Des fonctionnaires américains ont utilisé des méthodes de communication non sécurisées pour des discussions sensibles sur la sécurité.
Parlons de Signal. Il s’agit d’une application cryptée bien connue, largement utilisée pour la protection de la vie privée et, à bien des égards, tout à fait solide pour les gens ordinaires. Mais voici la vérité qui dérange : elle a récemment été utilisée par le secrétaire américain à la défense, Pete Hegseth, et d’autres hauts fonctionnaires pour coordonner une opération militaire visant les rebelles houthis au Yémen.
Il ne s’agissait pas d’un texte accidentel ou d’une note informelle, mais d’un chat de groupe utilisé pour planifier une attaque militaire. Parmi les participants figuraient des membres importants de l’appareil de sécurité nationale, dont le secrétaire d’État, le secrétaire au Trésor, le directeur de la CIA et même le vice-président, JD Vance. D’une manière ou d’une autre, Jeffrey Goldberg, rédacteur en chef de The Atlantic, a été ajouté au fil de discussion. Il ne s’est pas inscrit volontairement. Il n’a pas fait de piratage. Il a simplement été entraîné dans la conversation en raison d’une mauvaise gestion du fil de discussion. Il s’agit d’une défaillance de sécurité au sommet de la chaîne de commandement américaine.
Lorsque des communications aussi sensibles sortent des systèmes autorisés et sécurisés, vous introduisez un risque qui ne peut être contrôlé a posteriori. Il existe un processus. Il existe des outils spécialement conçus pour cette échelle de secret et d’importance. Signal n’en fait pas partie. Même s’il est crypté, il n’est toujours pas approuvé pour une utilisation classifiée par le gouvernement américain.
Le cryptage résout une partie du problème, mais la confiance ne vient pas seulement du cryptage. Il s’agit de protocoles validés, de contrôle d’accès et de pistes d’audit. Le gouvernement dispose de ces éléments, qui sont prêts à l’emploi pour une raison bien précise : ils fonctionnent. Dès que cette structure est ignorée, vous avez des problèmes. Et dans ce cas, de vraies vies sont en jeu.

◇ ◇ ◇ ◇ ◇

## PROBLÈMES À RÉSOUDRE
(1) D'après le texte sur Signal, quelle fonction occupe Jeffrey Goldberg ?
(2) Reprenez le texte sur Signal depuis « Le cryptage résout » jusqu'à « sont en jeu. », en substituant « chiffrement » à « cryptage ».
Le matériel qui suit n'a aucun lien avec le texte sur Signal.

## MATÉRIEL FOURNI
◇ ◇ ◇ ◇ ◇

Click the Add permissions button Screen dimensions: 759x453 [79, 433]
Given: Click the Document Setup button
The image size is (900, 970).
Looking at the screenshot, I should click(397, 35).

◇ ◇ ◇ ◇ ◇

## SOLUTIONS DES EXERCICES
(1) Il est rédacteur en chef de The Atlantic.

(2)
Le chiffrement résout une partie du problème, mais la confiance ne vient pas seulement du chiffrement. Il s’agit de protocoles validés, de contrôle d’accès et de pistes d’audit. Le gouvernement dispose de ces éléments, qui sont prêts à l’emploi pour une raison bien précise : ils fonctionnent. Dès que cette structure est ignorée, vous avez des problèmes. Et dans ce cas, de vraies vies sont en jeu.